PAGE:
>>>>

La Révolution initiée par l’ayatollah Khomeini en 1979 en Iran vise plus loin car elle épouse un long mouvement pendulaire dont elle attend une puissance croissante et si nous avons le malheur, comme la pression des événements y incline une partie de la classe politique et de nos compatriotes, de rejoindre Bachar el-Assad pour éliminer Daech, alors nous permettrons à l’engrenage de poursuivre un mouvement qui a déjà fait beaucoup de dégâts sans avoir visiblement atteint ni sa plénitude ni la totalité de ses objectifs.

Ne pas le voir est tragique. L’envisager est édifiant.

Depuis son avènement, la région est traversée par d’innombrables malheurs que l’impéritie intellectuelle de nos élites et beaux conteurs a réussi à faire porter quasi-exclusivement aux Occidentaux alors que la chute de Saddam Hussein est une oeuvre plus complexe dans laquelle l’Iran possède une part lourde.
Les pays du Golfe, comme la Turquie, n’ont pas tort de voir le piège qui leur est tendu car ils sont sur la liste noire de la Révolution islamique que je crois nécessaire de distinguer de l’Iran véritable et légitime lui-même.

<<<<

CONSIGNES DE TRAVAIL:
(a) Quelles personnes la page nomme-t-elle ? Donnez-les toutes.
(b) Extrayez de la page le passage allant de « Depuis son avènement, la » jusqu'à « une part lourde. ».
(c) D'après la page, en quelle année la Révolution initiée par l'ayatollah Khomeini a-t-elle eu lieu en Iran ?

DONNÉES ENREGISTRÉES:

>>>>

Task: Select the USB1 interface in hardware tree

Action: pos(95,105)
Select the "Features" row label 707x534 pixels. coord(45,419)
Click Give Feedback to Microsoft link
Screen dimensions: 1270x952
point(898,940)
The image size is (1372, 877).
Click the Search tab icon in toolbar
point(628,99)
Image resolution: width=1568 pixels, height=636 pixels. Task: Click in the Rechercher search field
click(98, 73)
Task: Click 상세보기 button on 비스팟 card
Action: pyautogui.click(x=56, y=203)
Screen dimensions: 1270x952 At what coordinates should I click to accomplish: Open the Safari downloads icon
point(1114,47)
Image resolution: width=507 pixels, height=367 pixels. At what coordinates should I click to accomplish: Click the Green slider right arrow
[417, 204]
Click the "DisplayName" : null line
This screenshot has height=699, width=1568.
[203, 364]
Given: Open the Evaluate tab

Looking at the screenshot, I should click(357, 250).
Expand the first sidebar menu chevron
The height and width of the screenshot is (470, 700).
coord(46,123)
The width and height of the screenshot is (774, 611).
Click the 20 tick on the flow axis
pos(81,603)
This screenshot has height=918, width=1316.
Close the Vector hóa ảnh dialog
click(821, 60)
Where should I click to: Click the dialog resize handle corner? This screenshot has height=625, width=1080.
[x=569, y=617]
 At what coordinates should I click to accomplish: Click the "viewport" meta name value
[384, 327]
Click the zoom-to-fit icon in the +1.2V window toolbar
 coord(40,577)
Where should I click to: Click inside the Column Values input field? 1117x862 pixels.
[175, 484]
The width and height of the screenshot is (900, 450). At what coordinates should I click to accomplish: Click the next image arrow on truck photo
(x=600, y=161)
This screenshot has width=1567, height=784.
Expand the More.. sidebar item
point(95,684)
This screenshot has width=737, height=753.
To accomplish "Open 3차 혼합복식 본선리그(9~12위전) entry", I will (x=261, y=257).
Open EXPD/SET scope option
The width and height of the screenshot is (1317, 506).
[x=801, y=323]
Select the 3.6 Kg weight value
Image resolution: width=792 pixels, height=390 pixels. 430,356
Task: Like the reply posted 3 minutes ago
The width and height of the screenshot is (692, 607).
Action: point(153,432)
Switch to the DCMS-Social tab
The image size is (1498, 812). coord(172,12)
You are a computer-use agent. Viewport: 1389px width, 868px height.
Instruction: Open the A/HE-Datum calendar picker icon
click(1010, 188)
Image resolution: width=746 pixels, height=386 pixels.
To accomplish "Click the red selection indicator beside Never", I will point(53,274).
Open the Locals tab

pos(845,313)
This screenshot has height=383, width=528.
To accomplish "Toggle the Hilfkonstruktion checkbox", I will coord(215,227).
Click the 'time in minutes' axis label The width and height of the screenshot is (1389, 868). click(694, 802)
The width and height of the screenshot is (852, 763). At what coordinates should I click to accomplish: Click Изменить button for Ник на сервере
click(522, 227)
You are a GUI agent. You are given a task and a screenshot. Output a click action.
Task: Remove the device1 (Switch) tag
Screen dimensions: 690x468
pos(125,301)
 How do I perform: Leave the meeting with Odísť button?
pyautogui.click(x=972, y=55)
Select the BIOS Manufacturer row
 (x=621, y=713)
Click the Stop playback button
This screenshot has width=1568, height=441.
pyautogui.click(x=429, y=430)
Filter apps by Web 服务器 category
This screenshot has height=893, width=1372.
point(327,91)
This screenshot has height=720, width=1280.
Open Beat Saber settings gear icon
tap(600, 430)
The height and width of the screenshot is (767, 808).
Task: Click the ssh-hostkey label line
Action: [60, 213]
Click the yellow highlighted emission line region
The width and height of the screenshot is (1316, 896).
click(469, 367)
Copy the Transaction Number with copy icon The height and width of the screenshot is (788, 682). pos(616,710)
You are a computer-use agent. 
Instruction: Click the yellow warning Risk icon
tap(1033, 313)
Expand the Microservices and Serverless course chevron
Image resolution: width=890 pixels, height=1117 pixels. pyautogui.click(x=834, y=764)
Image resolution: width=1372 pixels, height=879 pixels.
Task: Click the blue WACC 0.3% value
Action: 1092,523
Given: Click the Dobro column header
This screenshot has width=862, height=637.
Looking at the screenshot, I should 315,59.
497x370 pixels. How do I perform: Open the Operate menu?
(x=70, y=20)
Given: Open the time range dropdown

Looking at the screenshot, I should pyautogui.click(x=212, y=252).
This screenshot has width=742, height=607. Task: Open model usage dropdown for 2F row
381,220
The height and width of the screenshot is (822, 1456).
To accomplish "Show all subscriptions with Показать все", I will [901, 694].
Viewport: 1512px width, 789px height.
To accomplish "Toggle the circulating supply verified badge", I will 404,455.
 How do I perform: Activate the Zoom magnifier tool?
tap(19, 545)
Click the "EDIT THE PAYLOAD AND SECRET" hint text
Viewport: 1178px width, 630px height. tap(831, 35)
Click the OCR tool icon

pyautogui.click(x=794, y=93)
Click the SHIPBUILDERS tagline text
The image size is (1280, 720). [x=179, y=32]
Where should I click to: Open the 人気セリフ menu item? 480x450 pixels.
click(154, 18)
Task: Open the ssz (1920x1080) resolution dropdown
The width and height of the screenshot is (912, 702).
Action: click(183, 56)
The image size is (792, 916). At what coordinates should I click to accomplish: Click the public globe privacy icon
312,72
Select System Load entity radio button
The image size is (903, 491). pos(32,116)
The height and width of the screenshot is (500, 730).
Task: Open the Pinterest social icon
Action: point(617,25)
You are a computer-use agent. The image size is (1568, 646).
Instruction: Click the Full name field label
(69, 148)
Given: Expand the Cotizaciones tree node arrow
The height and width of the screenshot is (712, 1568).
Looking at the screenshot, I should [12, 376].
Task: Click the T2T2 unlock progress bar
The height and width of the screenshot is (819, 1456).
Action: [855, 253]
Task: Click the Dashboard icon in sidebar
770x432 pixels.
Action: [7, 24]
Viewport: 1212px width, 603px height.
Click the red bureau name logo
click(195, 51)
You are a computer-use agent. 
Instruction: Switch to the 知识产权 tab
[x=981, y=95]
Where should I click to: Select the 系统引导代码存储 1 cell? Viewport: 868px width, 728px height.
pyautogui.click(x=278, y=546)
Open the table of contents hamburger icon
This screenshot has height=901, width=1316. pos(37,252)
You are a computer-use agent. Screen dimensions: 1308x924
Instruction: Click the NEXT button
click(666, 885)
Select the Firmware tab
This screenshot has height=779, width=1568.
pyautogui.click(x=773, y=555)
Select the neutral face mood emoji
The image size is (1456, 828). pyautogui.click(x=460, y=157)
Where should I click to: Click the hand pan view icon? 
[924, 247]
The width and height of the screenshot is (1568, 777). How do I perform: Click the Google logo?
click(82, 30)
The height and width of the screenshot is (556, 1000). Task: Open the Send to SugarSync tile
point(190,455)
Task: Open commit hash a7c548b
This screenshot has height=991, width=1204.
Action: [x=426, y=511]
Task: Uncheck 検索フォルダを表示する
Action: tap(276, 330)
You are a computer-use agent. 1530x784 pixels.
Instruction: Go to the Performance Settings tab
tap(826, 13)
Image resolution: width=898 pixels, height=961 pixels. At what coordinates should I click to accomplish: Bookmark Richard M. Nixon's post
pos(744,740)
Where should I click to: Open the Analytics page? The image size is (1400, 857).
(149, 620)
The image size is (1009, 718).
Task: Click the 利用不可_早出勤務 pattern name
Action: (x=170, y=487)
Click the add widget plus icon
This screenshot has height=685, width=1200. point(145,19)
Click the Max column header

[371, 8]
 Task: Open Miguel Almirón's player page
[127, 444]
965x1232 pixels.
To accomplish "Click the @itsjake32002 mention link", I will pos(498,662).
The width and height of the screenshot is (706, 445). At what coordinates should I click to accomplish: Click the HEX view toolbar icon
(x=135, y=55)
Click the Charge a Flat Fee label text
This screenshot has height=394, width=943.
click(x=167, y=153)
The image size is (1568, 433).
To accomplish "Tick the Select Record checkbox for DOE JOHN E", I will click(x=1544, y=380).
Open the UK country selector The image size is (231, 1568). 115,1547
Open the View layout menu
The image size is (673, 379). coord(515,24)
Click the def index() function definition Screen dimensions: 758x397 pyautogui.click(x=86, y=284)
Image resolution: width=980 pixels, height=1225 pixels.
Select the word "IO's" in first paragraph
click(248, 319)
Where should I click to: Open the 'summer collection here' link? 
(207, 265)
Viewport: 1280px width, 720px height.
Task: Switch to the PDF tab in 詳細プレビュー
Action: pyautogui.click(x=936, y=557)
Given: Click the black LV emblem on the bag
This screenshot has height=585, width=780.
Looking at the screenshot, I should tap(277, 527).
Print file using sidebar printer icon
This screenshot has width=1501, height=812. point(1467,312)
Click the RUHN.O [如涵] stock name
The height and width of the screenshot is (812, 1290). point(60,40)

<<<<

RÉPONSES ATTENDUES:
(a) L'ayatollah Khomeini, Bachar el-Assad, Saddam Hussein

(b)
Depuis son avènement, la région est traversée par d’innombrables malheurs que l’impéritie intellectuelle de nos élites et beaux conteurs a réussi à faire porter quasi-exclusivement aux Occidentaux alors que la chute de Saddam Hussein est une oeuvre plus complexe dans laquelle l’Iran possède une part lourde.

(c) En 1979.